Return the lines from the start of the data through the line with "Support (1017, 949)". Include both of those lines and no others.

- _Records to use_:

*** Block opens ***

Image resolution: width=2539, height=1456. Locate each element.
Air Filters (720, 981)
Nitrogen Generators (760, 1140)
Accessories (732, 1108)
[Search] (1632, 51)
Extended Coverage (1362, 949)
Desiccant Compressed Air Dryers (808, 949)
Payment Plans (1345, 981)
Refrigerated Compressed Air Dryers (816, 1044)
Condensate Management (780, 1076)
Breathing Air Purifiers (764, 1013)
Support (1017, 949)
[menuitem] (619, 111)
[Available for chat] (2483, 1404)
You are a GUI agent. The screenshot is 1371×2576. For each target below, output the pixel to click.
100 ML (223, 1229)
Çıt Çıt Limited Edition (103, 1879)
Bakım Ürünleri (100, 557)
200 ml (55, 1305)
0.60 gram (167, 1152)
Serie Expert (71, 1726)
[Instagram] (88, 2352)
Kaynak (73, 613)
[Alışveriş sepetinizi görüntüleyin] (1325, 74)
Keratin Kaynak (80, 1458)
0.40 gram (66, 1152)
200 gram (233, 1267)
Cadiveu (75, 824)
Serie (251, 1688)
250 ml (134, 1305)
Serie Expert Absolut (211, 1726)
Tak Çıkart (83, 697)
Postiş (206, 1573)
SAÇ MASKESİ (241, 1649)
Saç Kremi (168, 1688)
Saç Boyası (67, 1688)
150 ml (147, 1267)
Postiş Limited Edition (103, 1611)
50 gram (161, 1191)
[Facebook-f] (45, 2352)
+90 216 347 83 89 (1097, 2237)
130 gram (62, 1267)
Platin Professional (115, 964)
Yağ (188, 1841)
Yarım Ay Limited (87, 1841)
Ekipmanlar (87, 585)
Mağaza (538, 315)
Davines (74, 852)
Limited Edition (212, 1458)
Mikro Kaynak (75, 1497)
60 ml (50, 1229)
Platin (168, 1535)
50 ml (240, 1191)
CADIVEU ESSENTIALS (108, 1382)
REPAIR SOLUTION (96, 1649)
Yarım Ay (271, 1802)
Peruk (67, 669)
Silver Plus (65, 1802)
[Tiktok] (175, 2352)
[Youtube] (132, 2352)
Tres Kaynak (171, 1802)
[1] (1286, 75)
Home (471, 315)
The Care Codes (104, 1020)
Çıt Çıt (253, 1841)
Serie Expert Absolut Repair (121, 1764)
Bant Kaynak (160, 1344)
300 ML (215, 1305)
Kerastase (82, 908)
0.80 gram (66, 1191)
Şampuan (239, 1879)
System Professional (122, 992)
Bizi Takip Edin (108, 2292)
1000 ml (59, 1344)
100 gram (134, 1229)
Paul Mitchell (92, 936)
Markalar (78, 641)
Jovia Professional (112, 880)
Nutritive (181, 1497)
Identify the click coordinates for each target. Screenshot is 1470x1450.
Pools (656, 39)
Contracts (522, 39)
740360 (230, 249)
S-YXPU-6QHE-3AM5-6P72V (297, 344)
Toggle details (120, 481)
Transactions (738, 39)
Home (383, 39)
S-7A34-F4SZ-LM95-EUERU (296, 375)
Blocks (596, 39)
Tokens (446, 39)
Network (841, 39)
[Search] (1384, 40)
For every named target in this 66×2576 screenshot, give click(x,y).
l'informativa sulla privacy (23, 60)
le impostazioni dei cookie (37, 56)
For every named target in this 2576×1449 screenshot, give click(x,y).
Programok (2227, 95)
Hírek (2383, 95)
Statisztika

*** Block closes ***

- _Response to this exercise_:
Image resolution: width=2539, height=1456. Locate each element.
Air Filters (720, 981)
Nitrogen Generators (760, 1140)
Accessories (732, 1108)
[Search] (1632, 51)
Extended Coverage (1362, 949)
Desiccant Compressed Air Dryers (808, 949)
Payment Plans (1345, 981)
Refrigerated Compressed Air Dryers (816, 1044)
Condensate Management (780, 1076)
Breathing Air Purifiers (764, 1013)
Support (1017, 949)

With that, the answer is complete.